Trapped in a Thought Bubble?

If you’ve been following my recent posts, you won’t be surprised that my photography often ends up prompting me to write about a subject that has been commanding much of my attention. I have to laugh at how my subconscious works and slaps me, in a good-natured way, to wake up. This often happens with dreams (I sometimes keep a dream journal), but now it’s happening more frequently with my art and photography, as demonstrated by the thought bubble photo above.

A thought bubble is fine, now and then.

Yes, thinking is necessary to living and taking care of oneself. But when it becomes so habitual and so domineering, a person can get trapped in its interpretations of the world. Seeing thus often becomes distorted, and limited.

This is what I have learned about myself. When I took this photo, I thought I was being opportunistically clever. Only later, when I was studying it did I realize it was an indictment of how I’ve moved through much of my life.

Stories about life can be wonderful. They also can become a prison.

I know this only too well from personal experience. I always have loved stories and fables as a way to speak about the unexplainable nature of living. For me, they’re best when held lightly and not used to control and encapsulate life in a nice, tidy package. But, when the stories become an ever-present thought bubble, that’s when they hinder rather than help.

How so?

Well, I’ve found they can end up obscuring life and blocking a fuller appreciation of life as it is unfolding. For instance, my giant thought bubble about moving to Italy, and the life I’d find here, was a doozy. I thought I had it all figured out and I was certain how the adventure would play out. And then, life happened. My thought bubble about Jed’s life in Italy ended up being about 20% accurate. Many times, when my life in Italy veered into an unforeseen direction, I remained petulantly fixed in my thought bubble. A few times I had internal, emotional temper tantrums. Like a lot of people, I simply wanted to have MY way.
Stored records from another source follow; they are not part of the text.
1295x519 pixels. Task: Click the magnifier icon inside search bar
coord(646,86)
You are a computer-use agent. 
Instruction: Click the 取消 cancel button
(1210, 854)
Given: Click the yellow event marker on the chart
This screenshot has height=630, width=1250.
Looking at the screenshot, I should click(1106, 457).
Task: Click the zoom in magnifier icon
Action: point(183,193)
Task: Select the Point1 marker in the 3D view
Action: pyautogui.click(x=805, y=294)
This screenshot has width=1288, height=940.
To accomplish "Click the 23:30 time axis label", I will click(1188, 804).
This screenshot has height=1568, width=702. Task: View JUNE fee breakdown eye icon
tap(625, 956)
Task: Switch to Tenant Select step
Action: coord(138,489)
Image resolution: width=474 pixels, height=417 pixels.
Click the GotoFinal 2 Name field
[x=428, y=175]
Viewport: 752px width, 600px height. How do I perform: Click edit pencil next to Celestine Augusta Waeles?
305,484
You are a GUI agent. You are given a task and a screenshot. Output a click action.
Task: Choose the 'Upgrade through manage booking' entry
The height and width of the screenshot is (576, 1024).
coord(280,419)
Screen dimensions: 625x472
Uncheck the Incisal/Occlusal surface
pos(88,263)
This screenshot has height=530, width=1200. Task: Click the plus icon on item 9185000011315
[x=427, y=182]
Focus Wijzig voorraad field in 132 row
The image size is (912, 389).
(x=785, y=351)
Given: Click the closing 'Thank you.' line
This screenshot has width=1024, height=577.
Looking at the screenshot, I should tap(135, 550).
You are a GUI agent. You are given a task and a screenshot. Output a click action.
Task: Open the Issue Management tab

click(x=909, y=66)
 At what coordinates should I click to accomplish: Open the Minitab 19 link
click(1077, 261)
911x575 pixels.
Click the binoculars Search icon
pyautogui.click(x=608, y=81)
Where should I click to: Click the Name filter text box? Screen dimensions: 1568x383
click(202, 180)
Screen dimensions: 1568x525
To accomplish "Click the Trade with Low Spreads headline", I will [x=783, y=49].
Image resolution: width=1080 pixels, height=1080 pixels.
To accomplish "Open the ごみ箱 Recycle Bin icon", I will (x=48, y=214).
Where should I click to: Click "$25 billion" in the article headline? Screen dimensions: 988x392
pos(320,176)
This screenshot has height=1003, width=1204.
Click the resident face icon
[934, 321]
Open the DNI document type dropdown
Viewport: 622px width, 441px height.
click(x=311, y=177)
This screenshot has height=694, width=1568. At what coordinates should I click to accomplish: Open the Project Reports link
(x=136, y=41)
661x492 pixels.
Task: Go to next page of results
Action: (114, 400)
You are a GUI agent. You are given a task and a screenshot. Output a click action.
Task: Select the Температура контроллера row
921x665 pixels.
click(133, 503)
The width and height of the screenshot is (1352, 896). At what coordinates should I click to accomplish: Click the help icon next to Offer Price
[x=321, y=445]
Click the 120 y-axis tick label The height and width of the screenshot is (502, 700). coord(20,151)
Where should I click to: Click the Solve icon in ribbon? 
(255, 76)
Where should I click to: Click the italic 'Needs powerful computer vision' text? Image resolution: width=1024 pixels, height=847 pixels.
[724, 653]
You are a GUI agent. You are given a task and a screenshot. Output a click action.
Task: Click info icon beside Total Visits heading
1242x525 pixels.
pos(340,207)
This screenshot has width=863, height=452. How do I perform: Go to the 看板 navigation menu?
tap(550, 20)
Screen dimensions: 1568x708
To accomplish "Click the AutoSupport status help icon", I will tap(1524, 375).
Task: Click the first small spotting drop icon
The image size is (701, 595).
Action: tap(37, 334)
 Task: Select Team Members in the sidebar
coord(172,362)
Big life changes are not best traveled in a thought bubble.

I now reside in this understanding. It took a couple of years of exhausting myself with incessant thinking and story-telling (aka judgment) before I really started letting go. The thought bubble kept trying to lure me back inside with threats of the uncertainty and danger if I didn’t stay within its protective force field. But, the more I practiced surrender and trust in letting life unfold, and without needing to judge, to label, and to create a story about everything, I felt lighter and freer. Yes, it’s been scary to jettison a lifetime of conditioning and it’s daunting to flex new muscles, but I know, now more than ever, that real living doesn’t happen in a distorted thought bubble.

Not everything requires an explanation or a reason.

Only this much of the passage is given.